Required work: For this exercise, set down all the records exactly as given.

Record set:
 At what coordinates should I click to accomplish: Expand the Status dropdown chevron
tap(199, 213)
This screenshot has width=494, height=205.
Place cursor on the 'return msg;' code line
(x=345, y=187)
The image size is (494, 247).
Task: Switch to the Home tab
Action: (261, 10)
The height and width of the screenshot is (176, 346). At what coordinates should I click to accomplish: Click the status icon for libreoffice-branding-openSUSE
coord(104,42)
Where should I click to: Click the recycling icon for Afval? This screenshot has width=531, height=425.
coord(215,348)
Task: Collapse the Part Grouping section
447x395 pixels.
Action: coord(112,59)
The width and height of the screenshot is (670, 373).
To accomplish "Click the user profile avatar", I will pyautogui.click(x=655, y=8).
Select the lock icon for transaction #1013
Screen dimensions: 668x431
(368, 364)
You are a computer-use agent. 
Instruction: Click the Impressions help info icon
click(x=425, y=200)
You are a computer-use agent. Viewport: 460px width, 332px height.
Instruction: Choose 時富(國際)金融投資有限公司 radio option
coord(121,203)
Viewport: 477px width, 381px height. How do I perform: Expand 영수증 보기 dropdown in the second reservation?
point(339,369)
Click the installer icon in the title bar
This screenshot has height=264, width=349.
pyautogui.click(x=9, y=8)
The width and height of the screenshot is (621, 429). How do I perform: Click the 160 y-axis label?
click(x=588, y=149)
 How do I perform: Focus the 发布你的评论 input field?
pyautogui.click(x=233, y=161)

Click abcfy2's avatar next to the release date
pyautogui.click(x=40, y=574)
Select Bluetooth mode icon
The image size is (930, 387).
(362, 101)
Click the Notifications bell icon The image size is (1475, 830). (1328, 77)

Expected output:
 At what coordinates should I click to accomplish: Expand the Status dropdown chevron
tap(199, 213)
This screenshot has width=494, height=205.
Place cursor on the 'return msg;' code line
(x=345, y=187)
The image size is (494, 247).
Task: Switch to the Home tab
Action: (261, 10)
The height and width of the screenshot is (176, 346). At what coordinates should I click to accomplish: Click the status icon for libreoffice-branding-openSUSE
coord(104,42)
Where should I click to: Click the recycling icon for Afval? This screenshot has width=531, height=425.
coord(215,348)
Task: Collapse the Part Grouping section
447x395 pixels.
Action: coord(112,59)
The width and height of the screenshot is (670, 373).
To accomplish "Click the user profile avatar", I will pyautogui.click(x=655, y=8).
Select the lock icon for transaction #1013
Screen dimensions: 668x431
(368, 364)
You are a computer-use agent. 
Instruction: Click the Impressions help info icon
click(x=425, y=200)
You are a computer-use agent. Viewport: 460px width, 332px height.
Instruction: Choose 時富(國際)金融投資有限公司 radio option
coord(121,203)
Viewport: 477px width, 381px height. How do I perform: Expand 영수증 보기 dropdown in the second reservation?
point(339,369)
Click the installer icon in the title bar
This screenshot has height=264, width=349.
pyautogui.click(x=9, y=8)
The width and height of the screenshot is (621, 429). How do I perform: Click the 160 y-axis label?
click(x=588, y=149)
 How do I perform: Focus the 发布你的评论 input field?
pyautogui.click(x=233, y=161)

Click abcfy2's avatar next to the release date
pyautogui.click(x=40, y=574)
Select Bluetooth mode icon
The image size is (930, 387).
(362, 101)
Click the Notifications bell icon The image size is (1475, 830). (1328, 77)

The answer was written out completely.